Saturday, January 24, 2009
Throughout the day there will be informal coffee tastings with Fidalgo Bay Coffee, Finca Vista Hermosa, Victrola Coffee Roasters, and Pangaea Organica, as well as exhibit tours with Ruth Pelz, a Burke Curatorial lead on the Coffee exhibit. Also, talks with Edwin Martinez, a third generation Guatemalan coffee grower with Finca Vista Hermosa; David Griswold, the founder of Sustainable Harvest; and Max Savishinsky, leader of numerous Exploration Seminar courses to Costa Rica and Nicaragua.
Schedule for Saturday
- 10:00 am – Tasting with Fidalgo Bay Coffee
- 10:45 am – Exhibit Tour with Ruth Pelz
- 11:15 am – Tasting with Pangaea Organica
- 11:30 am – An hour with Edwin Martinez
Edwin Martinez is a third generation coffee grower with Finca Vista Hermosa, U.S. Cup Tasting Champion and co-founder of Onyx Coffee, a seed to cup consulting firm. The United States purchases more specialty coffee from Guatemala than any other country in the world. The Martinez family plantation, Finca Vista Hermosa, is situated in the highlands of Huehuetenango, Guatemala, where the coffees are among the most desired from Guatemala. Finca Vista Hermosa is ecologically sound and healthy, a model for many shade grown and organic plantations.

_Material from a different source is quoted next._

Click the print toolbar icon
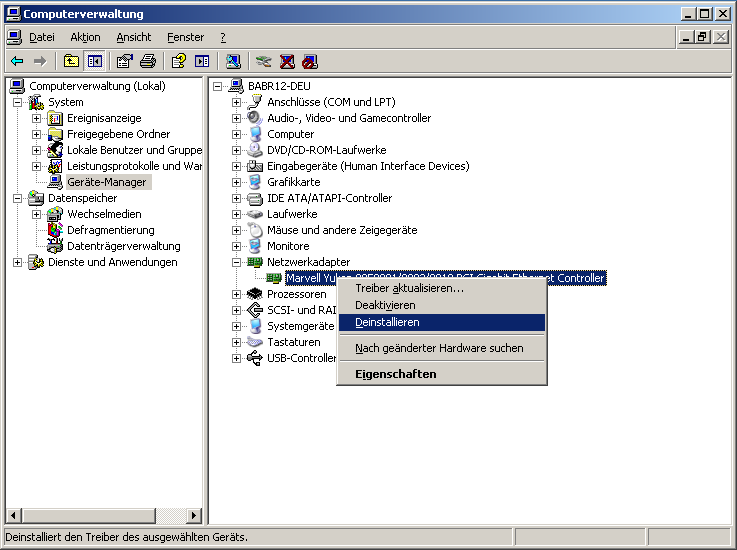This screenshot has width=737, height=550. click(148, 61)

- 12:30 pm – Exhibit Tour with Ruth Pelz
- 1:00 pm – An hour with David Griswold
David Griswold, founder of Sustainable Harvest, will talk about the role a specialty coffee importer plays in creating direct, transparent connections between organic and fair trade coffee growers and coffee roasters. He will discuss the business model his company pioneered called "Relationship Coffee," a transparent trade model for which Sustainable Harvest received the Specialty Coffee Association of America's 2008 Outstanding Achievement Award. Sustainable Harvest sources and imports specialty coffees from the finest producers around the world, while creating transparent and sustainable supply relationships, investing in training for farmers, and ensuring that the highest quality coffee arrives to roasters.
- 1:15 pm – Tasting with Finca Vista Hermosa
- 2:00 pm – Exhibit Tour with Ruth Pelz
- 2:30 pm – An hour with Max Savishinsky
For the past three years, Max Savishinsky, Director of the UW Exploration Seminar Study Abroad Programs, has led an Exploration Seminar course in Costa Rica and Nicaragua titled "The Consequences of Coffee", which takes UW undergraduates to coffee growing regions of Central America to study the processes and polemics of the coffee industry and commodity chain. He will discuss some of the complexities and challenges of politically (and environmentally) correct coffee production and consumption. He will also talk about the experience of having people from the capital of coffee consumption (Seattle) teach and learn about coffee in one of the cradles of coffee civilization.